‘Street’ is an ambiguous poem, short with fairy tale and gothic qualities. It takes the form of a narrative and tells the story of a ‘butcher’s daughter’ and the man who desires her, from a distance. The poem is full of voyeurism, desire, power, and hints of violence.
What I love about ‘Street’ is the subversion of the power relations, in the first of the two stanzas the imagery reveals it is the woman and not the man, who wears the ‘knife on a ring at her belt’. She has agency and power in the scene despite first being introduced in terms of her relationship to her father, she is the ‘butcher’s daughter’. In fact, both characters are nameless, adding to the mystique of the poem and lending the story a universality.
The knife she wears appears to be dripping with blood; ‘He stared at the dark shining drops on the paving – stones.’ The drops prompt images of violence and indeed sexuality and menstruation. But it also suggests a Hansel and Gretel like trail left to entice him. The word ‘dangling’ also suggests this idea of temptation and a temptress.
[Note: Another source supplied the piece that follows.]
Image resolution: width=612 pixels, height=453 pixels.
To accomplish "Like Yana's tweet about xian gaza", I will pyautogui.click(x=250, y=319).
In the second stanza the suitor ‘followed her / Down the slanting lane at the back of the shambles’, the shambles is the slaughterhouse. While this could be construed as an enamoured boy, innocently following a girl ‘He fell in love with’, according to the opening line, there could also be a malign undertone. She is oblivious to this person pursuing her, watching her. Much of the poem is ambiguous like this, straddling two perspectives. The image of the knife we looked at earlier, a work tool yes but also an instrument of harm and protection.
The final image of the poem is important, she has gone into the slaughterhouse, removed her blood-soaked shoes at the bottom of the stairs, and gone up them, but her heels have blood on them from the shoes and she has left a series of half-moons on each stair.